Wildfires, floods, rising sea levels, war, and societal breakdown: such scenes have recently been hitting our headlines, and we have all felt the effects in one way or another. However, there are solutions to change this narrative and make the future of the planet and humankind a brighter one.
Greenhouse gas emissions and environmental impacts are increasing, and plans for decarbonisation are still unclear. Seas At Risk recently published a report highlighting the shipping industry’s environmental negligence. This report calls the shipping industry out on a long list of issues that shows it poses a serious threat to ocean health and is a major contributor to the climate and environmental crisis. Another recent analysis shows that shipping emissions are continuing to grow and last year rose above their pre-pandemic levels, with potentially terrifying consequences for the climate. However, for the most part business-as-usual persists, with the bulk of the shipping industry reluctant to make the necessary changes.
This summer, the United Nations International Maritime Organization (IMO), agreed a ground-breaking new level of climate ambition for the sector, including unprecedented absolute emission reduction targets for 2030 (30%) and 2040 (80%), and full decarbonisation by 2050. While very welcome these new targets are still not ambitious enough for us to stand a good chance of keeping planetary heating below the critical 1.5C limit. We need more ambition and further action from all stakeholders and especially the IMO to make these emission reductions a reality and to keep heating within safe limits for civilisation.
The good news is that we already have the knowledge and technical know-how to meet these ambitious short-term targets and start the path to decarbonisation. Through wind-assisted ships, slowing ships down by 20-30%, and using zero-greenhouse gas fuels such as electricity, we can achieve a dramatic and affordable decrease in emissions before 2030. And whilst these are being implemented, an infrastructure for renewable fuels can be built which will allow for a true zero carbon emission goal by 2050.
The IPCC report shows that maritime supply chains and ports are vulnerable to climate and environmental change. Natural disasters and geopolitical events affect supply chains, which are then forced to adapt. A recent study from Oxford University’s Environmental Change Institute estimates that more than $122bn of economic activity including $81bn in international trade is at risk from the impact of extreme climate events per year.
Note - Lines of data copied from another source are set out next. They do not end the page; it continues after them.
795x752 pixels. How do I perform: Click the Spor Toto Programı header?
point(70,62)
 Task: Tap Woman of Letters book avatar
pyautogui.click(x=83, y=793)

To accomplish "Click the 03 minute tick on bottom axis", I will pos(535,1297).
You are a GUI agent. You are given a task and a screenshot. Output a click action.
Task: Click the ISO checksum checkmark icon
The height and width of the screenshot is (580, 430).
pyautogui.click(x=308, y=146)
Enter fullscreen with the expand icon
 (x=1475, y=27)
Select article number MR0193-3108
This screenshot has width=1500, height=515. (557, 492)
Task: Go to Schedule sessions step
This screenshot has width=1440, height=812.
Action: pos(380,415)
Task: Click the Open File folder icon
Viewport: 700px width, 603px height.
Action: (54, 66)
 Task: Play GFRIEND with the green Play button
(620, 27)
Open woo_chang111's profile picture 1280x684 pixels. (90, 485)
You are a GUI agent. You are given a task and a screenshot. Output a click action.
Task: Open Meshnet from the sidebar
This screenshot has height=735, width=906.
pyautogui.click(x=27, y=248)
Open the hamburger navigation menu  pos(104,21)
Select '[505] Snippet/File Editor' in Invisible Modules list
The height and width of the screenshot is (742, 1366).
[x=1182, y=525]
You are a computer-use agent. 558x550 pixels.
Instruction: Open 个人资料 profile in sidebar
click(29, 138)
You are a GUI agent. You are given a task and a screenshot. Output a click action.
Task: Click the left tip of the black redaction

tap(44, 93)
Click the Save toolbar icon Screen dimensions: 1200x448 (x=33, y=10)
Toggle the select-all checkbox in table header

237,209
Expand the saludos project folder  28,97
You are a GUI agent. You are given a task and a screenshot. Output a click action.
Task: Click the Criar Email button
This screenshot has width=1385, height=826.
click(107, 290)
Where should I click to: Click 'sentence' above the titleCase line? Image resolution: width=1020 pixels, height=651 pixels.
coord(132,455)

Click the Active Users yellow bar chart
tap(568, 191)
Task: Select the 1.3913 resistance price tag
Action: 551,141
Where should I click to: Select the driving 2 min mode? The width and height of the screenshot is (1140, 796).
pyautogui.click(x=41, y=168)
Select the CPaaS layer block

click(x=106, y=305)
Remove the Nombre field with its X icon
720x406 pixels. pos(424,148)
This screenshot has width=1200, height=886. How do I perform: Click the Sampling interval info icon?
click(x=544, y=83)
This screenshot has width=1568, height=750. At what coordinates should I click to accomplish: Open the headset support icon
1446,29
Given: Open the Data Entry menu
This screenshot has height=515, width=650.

As just one example of how supply chains can suffer, the COVID pandemic saw huge disruptions in the transportation of goods (think back to the widespread panic buying of toilet paper!).
As part of damage control, in some places companies have now started to transfer all or part of their operations to a nearby country or even back to the company’s original country. This simplifies the supply chain and could help in the struggle to decarbonise shipping as production and consumption becomes more localised.
Decarbonisation and dematerialisation also look likely to result in a fall in the need for shipping services. Fossil fuels are currently shipped on a significant scale, but if there is a decrease in demand for these materials and a higher demand for fuels produced from renewable energy, the volume shipped may well decrease, leading to the need for fewer cargo ships.
With all this in mind, it is evident that the shipping industry needs to adapt and fall in line with the changing times. Slowing down ships, using wind-assisted technologies, the use of electric power, and optimising supply chains will take us a very long way and can be achieved through collaboration between different sectors, stakeholders and using their skills sets to problem solve. It is time shipping thinks outside their carbon-emitting box if they are to enable one planet living.
The ecological transition is challenging and can feel daunting, but what seems clear to us is that we need to think of collaboration as the fuel of the future with communication as the grease!